RIM Battles for Survival
Tony is a member of The Motley Fool Blog Network -- entries represent the personal opinion of the blogger and are not formally edited.
Unless a tech investor has been asleep for the past year, he or she is surely aware of the troubles facing former tech darling, Research in Motion (NASDAQ: BBRY). Yet some still missed the point of my last article about the company. That point was that its business was and is still deteriorating faster than even the most pessimistic Wall Street analysts think.
The most recent proof was RIM's warning this past Tuesday that it will suffer an operating loss in the current quarter ending June 2. And Nomura forecasts that the company will suffer operating losses at least until the end of the 2014 fiscal year. In addition, the latest figures from the company suggest that sales of its flagship Blackberry phone may be peaking, especially in the United States. If so, the $1.1 billion in fees RIM gets from network operators will shrink markedly. Just an added reason why RIM investors have lost another third of their money since I wrote the article.

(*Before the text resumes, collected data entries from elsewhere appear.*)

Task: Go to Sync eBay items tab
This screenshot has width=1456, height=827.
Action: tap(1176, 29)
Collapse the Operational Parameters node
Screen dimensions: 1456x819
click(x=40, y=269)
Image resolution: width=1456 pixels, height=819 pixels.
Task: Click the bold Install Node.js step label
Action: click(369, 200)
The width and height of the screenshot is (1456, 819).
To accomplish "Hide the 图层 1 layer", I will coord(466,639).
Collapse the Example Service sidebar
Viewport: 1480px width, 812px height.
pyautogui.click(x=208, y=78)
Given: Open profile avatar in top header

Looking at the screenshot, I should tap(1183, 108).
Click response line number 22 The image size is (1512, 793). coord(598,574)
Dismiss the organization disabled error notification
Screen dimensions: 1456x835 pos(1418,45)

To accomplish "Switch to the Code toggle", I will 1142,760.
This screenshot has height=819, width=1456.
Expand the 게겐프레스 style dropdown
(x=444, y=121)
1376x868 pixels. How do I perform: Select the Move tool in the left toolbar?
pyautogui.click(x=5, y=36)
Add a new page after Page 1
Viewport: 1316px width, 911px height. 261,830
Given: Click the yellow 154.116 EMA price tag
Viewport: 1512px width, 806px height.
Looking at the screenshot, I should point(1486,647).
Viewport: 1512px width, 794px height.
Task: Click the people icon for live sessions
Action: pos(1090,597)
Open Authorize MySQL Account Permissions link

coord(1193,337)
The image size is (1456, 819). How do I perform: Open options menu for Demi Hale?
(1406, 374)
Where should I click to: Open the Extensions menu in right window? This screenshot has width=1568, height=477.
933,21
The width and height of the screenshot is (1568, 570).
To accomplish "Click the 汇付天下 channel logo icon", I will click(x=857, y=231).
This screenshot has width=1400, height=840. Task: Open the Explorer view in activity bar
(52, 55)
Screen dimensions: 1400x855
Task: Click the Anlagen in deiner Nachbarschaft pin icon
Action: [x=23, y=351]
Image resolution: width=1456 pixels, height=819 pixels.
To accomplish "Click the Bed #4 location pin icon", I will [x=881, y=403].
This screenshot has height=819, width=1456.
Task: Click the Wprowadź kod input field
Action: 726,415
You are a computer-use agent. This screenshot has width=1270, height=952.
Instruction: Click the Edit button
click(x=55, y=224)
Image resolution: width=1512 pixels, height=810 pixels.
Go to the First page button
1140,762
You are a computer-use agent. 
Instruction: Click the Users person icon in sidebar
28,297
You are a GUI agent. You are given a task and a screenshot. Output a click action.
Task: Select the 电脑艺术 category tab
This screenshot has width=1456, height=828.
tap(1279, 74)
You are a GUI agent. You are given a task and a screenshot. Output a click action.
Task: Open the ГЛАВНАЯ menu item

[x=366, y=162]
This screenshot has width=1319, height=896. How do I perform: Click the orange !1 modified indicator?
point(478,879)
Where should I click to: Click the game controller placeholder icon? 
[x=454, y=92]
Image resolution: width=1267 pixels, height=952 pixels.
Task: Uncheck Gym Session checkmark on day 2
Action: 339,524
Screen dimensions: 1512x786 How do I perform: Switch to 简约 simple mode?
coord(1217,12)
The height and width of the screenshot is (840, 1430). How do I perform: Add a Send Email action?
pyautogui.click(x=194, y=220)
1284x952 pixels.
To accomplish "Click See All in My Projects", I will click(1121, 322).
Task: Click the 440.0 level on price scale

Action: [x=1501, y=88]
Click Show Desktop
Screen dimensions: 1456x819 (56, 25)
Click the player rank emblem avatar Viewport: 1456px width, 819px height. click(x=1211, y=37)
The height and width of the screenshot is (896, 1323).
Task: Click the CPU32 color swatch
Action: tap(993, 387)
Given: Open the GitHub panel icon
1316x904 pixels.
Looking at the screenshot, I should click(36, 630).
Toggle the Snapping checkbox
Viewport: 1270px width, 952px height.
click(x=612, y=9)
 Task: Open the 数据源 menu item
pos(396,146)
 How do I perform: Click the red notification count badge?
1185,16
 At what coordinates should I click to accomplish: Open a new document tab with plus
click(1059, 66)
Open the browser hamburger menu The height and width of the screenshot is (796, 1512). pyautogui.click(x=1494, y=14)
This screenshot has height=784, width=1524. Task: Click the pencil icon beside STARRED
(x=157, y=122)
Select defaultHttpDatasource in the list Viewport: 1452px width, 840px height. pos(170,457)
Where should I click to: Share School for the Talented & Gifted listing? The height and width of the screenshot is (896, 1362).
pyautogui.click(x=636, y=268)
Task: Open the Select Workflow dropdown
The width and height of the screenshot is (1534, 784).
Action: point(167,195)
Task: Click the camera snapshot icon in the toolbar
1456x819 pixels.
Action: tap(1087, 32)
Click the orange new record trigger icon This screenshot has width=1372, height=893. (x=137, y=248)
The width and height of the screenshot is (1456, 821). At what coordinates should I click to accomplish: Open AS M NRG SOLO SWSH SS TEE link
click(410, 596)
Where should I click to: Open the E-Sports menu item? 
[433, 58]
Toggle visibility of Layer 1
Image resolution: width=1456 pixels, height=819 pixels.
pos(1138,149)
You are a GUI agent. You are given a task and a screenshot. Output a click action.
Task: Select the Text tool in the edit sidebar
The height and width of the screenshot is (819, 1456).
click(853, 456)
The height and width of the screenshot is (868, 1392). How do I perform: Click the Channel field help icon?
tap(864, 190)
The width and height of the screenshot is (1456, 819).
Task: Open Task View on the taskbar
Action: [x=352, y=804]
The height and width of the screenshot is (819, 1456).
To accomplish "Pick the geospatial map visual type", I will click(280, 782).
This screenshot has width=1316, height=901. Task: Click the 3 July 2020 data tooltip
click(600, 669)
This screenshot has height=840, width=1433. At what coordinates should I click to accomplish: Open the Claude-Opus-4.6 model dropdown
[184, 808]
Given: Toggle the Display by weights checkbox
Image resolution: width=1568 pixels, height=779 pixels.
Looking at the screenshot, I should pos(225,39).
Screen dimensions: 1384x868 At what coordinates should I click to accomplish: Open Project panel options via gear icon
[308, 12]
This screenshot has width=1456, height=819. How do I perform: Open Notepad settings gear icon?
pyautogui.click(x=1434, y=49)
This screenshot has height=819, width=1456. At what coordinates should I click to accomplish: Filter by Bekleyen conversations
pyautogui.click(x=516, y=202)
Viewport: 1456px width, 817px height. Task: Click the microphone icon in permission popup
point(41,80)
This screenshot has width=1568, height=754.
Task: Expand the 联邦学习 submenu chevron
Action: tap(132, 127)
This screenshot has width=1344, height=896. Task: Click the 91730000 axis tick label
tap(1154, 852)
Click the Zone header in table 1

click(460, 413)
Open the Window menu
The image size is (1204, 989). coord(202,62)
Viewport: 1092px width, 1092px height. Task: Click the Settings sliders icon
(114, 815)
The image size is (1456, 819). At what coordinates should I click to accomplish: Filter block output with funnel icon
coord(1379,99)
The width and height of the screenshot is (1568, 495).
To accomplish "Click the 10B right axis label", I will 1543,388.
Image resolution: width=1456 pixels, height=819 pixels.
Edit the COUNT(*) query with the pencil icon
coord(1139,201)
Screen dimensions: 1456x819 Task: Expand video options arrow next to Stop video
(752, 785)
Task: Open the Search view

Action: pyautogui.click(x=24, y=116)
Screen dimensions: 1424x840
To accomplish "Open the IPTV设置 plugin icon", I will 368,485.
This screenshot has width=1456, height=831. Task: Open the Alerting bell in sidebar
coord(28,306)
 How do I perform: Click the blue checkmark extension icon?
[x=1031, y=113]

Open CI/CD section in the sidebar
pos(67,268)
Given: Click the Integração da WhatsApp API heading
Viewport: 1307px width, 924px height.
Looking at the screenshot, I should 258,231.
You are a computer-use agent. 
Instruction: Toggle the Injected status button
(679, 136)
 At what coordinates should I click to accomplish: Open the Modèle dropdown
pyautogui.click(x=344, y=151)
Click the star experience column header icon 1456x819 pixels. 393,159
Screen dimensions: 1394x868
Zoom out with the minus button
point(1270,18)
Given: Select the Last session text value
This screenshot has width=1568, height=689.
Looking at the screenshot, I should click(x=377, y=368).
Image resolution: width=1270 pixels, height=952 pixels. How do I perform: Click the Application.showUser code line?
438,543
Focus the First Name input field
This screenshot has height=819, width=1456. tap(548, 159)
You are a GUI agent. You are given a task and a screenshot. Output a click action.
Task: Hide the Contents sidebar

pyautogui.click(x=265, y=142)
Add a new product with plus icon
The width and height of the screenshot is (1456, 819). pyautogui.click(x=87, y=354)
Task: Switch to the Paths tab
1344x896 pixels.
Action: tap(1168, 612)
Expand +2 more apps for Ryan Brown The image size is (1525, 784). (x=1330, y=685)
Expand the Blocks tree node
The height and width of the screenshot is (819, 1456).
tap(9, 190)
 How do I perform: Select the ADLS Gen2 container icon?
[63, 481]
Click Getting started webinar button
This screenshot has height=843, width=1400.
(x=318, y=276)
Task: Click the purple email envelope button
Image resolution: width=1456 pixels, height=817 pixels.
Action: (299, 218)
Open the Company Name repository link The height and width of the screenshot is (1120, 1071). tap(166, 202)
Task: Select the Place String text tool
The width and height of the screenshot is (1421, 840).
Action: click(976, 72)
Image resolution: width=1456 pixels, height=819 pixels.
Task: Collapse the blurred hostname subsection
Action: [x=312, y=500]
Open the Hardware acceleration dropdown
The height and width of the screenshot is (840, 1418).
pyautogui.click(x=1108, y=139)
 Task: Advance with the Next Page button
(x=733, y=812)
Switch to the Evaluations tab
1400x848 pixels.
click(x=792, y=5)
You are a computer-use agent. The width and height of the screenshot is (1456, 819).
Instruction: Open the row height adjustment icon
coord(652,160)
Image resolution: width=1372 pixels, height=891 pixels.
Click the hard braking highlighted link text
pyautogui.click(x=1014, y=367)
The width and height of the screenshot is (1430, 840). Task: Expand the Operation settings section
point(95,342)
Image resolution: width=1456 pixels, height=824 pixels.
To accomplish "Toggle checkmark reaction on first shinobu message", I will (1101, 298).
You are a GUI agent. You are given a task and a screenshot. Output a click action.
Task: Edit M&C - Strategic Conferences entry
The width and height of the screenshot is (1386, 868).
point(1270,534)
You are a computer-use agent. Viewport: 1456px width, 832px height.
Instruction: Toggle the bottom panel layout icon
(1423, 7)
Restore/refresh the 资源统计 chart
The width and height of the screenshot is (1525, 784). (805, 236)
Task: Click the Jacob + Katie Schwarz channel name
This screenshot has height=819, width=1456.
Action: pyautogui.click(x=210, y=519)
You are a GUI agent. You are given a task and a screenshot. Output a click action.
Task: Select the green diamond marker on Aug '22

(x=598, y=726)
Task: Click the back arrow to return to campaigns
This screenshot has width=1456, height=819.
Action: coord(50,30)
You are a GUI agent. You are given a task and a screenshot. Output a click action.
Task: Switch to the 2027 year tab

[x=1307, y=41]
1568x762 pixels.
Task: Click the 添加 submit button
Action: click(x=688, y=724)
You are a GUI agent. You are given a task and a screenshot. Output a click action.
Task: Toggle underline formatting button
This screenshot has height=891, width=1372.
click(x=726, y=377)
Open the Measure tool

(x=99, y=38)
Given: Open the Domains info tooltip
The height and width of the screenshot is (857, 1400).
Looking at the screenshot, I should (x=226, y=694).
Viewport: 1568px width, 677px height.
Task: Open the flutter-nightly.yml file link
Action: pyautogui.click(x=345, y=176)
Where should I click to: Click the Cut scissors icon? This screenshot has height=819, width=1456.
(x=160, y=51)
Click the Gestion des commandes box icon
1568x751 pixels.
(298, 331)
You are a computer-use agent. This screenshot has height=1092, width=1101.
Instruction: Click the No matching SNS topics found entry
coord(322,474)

On the positive side, the company does have nearly $2.5 billion in cash on its balance sheet. So it will not run out of money any time soon, although it is estimated RIM will burn through roughly $500 million by the end of 2012.
The new management at Research in Motion does have the choice of several paths down which to take the company. The first is an outright sale of the company. The problem here is that some of the deep-pocketed players in the industry – Microsoft (NASDAQ: MSFT) and Google (NASDAQ: GOOG) have already opted to sink major money into two of RIM's competitors, Nokia ADR (NYSE: NOK) and Motorola respectively. So that option may not be open, though private equity firms remain a possibility (think Skype before it was sold to Microsoft).
Another option that management is surely looking at is obtaining partners to supply content for and perhaps even licensing the company's popular BlackBerry Messenger service or even its Blackberry 10 operating system. But it is doubtful enough money would be raised to completely turn the company's fortunes around.
After all, the best case scenario is that RIM's operating system fights for third place with Microsoft, behind Google's Android operating system and iOS from Apple (NASDAQ: AAPL). Nokia's CEO Stephen Elop recently said “We've moved from a battle of devices to a war of ecosystems”. Translation: mobile phone makers need developers keen to create applications for their operating systems. Think of how much of Apple's success with the iPhone is due to this.
So that leaves RIM's management and stockholders with one last option: hope. The company created a winning product before – Blackberry – before. Perhaps it can do so again. But the window of opportunity is closing for Research in Motion.